Peki, Şahin Yıldırım bu düzeyde bir etkiye, donanıma ve kamuoyunda karşılığı olan bir vizyona sahip mi?
Şahin Yıldırım’ın bilinirliği; organize ettiği bazı yerel etkinlikler, alınan sübvansiyonlarla yürütülen sosyal faaliyetler ve zaman zaman göçmen karşıtı açıklamalara verdiği tepkilerle sınırlı. Ancak ortada ne siyasi bir tecrübe, ne parti içi görev geçmişi, ne de somut kamu politikalarına dair katkı var.
Eleştiri yapmak her vatandaşın hakkıdır. Ancak kamu görevine talip olmak, hele ki Bakanlık gibi önemli bir pozisyonu istemek; ciddi bir hazırlık, bilgi, vizyon ve güven ister.
SOSYAL MEDYA POPÜLİZMİ İLE SİYASET CİDDİYETİ BAĞDAŞMAZ
Hollanda gibi güçlü demokratik geleneklere sahip ülkelerde, siyasetin temeli kurumsallıktır. Sosyal medya üzerinden beğeni toplamaya dayalı “adaylık” çıkışları, siyaseti sulandırmakta, ciddiyetini gölgelemektedir.

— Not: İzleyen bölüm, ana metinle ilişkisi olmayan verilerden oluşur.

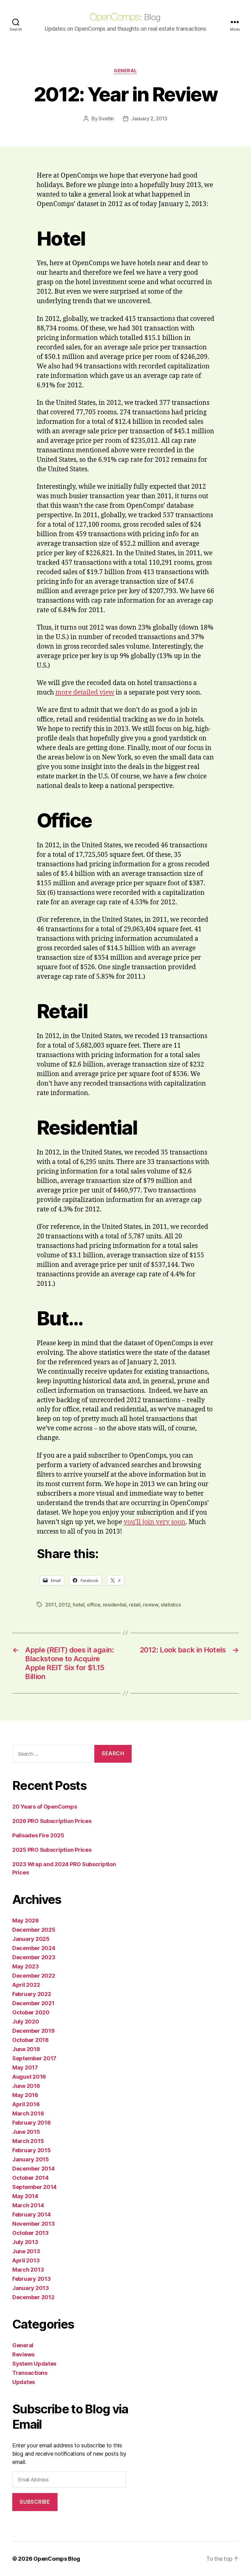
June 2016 (26, 2086)
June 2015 (26, 2132)
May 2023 (25, 1966)
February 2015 (31, 2150)
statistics (171, 1605)
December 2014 (33, 2168)
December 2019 (33, 2031)
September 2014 (34, 2187)
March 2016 (28, 2113)
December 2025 (33, 1929)
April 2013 (25, 2260)
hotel (78, 1605)
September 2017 (34, 2058)
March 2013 (28, 2269)
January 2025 (31, 1939)
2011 (50, 1605)
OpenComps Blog (56, 2558)
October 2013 (30, 2233)
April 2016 (25, 2104)
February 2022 (31, 1994)
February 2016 (31, 2122)
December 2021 (33, 2003)
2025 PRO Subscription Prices (51, 1850)
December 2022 (33, 1975)
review (150, 1605)
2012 (64, 1605)
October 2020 (31, 2012)
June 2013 (26, 2251)
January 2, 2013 (149, 118)
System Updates (34, 2363)
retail (134, 1605)
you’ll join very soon (154, 1522)
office (93, 1605)
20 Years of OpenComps (44, 1806)
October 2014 (30, 2178)
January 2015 (30, 2159)
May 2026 (25, 1920)
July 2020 (25, 2021)
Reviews (23, 2354)
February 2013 (31, 2279)
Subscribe (35, 2502)
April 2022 (26, 1985)
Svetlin (106, 118)
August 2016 (29, 2076)
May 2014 (25, 2196)
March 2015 (28, 2141)
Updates (23, 2382)
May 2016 (25, 2095)
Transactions (29, 2373)
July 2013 (25, 2242)
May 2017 (25, 2067)
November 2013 (33, 2223)
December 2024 (33, 1948)
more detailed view (84, 692)
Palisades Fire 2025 (38, 1835)
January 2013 (30, 2288)
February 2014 (31, 2214)
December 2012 (33, 2297)
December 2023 (33, 1957)
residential (114, 1605)
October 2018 (30, 2040)
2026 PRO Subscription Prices (51, 1821)
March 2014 (28, 2205)
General (125, 70)
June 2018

Bu nedenle Şahin Yıldırım’ın “Bakanlık” çıkışı, bir niyetin ötesine geçememekte; en hafif tabirle “kendi kendine gelin güvey olma” olarak değerlendirilmektedir.
Toplumun, özellikle göç politikaları gibi karmaşık ve önemli meselelerde; daha nitelikli, çözüm odaklı ve vizyoner yaklaşımlara ihtiyacı vardır. Yıldırım’ın paylaşımı ise, dikkat çekici olmak dışında, bu ihtiyaçlara gerçek bir yanıt verememektedir.
SİYASET, SADECE ELEŞTİRİ DEĞİL, ÇÖZÜM VE SORUMLULUK DEMEKTİR
Siyaset sahnesi, yalnızca laf söyleyenleri değil, taşın altına elini koyanları hak eder. Şahin Yıldırım’ın neyi temsil ettiği, nasıl bir çözüm önerdiği, hangi gelecek vizyonuna sahip olduğu henüz bilinmiyor.
Oysa, Günay Uslu örneğinde olduğu gibi, siyasi partiler toplum içinden gerçekten nitelikli, uzman ve vizyon sahibi isimleri bulup ön plana çıkarabilir. Bu değer, sosyal medyada alınan beğenilerde değil, gerçek hayatta yaratılan katkılarda saklıdır.
İşte bu yüzden, hayal yerine gerçekçi çözümler ve tecrübe temelli adaylıklar önem kazanıyor. Hollanda’daki yabancı kökenli seçmenlerin artık neyi tercih edeceğini iyi düşünmesi gerekiyor.
Oyunuzu sadece kimliğinize değil, geleceğinize verin. Oyunuzu DENK’e verin.